DOLPHINS

Catalogue

Overview
Setup
- Scene Setup
- Sensors Setup
Usage
Code
Copyright
Citation
Contact

Overview

DOLPHINS, Dataset for cOLlaborative Perception enabled Harmonious and INterconnected Self-driving, provides temporally aligned visual and LiDAR information collected from different perspectives, i.e. vehicles and road side units. We use the CARLA simulator to complete this work, which can provide us with realistic environment modeling, as well as dynamics and sensors simulations of various vehicle.

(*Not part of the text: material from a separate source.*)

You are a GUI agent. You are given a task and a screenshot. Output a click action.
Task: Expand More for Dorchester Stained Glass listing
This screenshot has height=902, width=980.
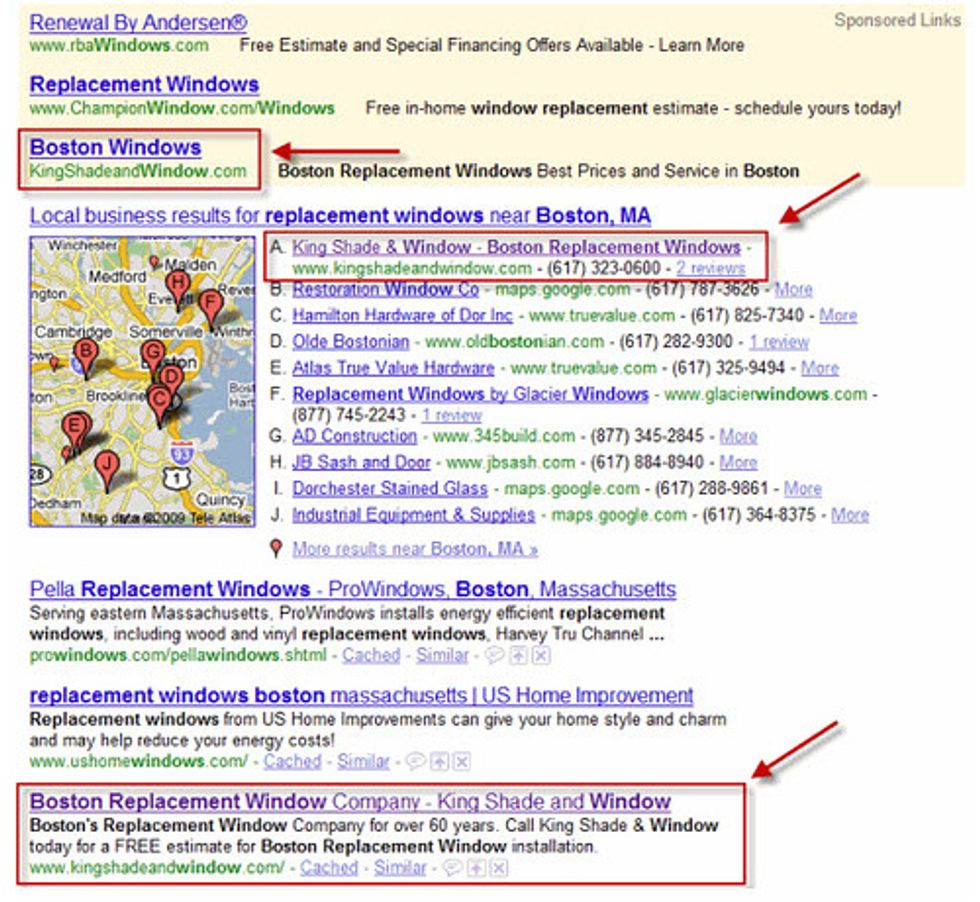coord(802,489)
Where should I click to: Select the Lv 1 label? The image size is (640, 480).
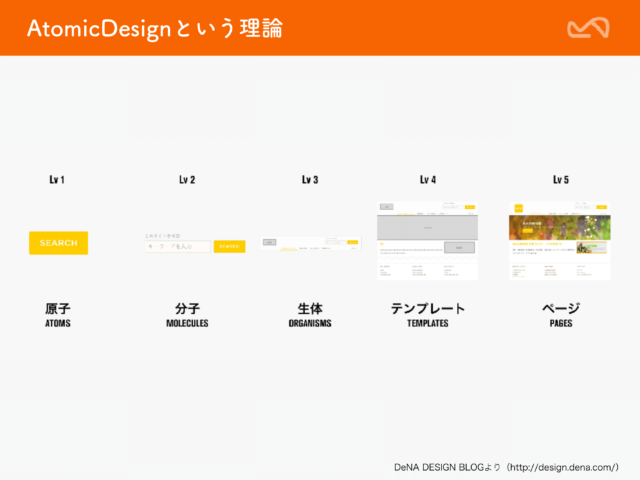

Our dataset contains 6 different scenarios, including urban intersections, ramps, and highways. Considering the actual driving situation, we meticulously set 3 different viewpoints for each scenario, which will be explained later. For each viewpoint in each scenario, our dataset contains more than 7000 images with the size of 1920 × 1080. Each image includes 3-10 vehicles, and for reasonable scenarios, their images also consist of 1-5 pedestrians. The annotations per image include the following: (i) 2D bounding box of the object in the image, (ii) 3D object dimensions and location, (iii) the value of alpha and rotation y which are defined in the KITTI Vision Benchmark. Besides, to increase the practicability of our dataset, we also provide the corresponding point clouds and calibration files, and the labels are formatted as that of the KITTI Vision Benchmark.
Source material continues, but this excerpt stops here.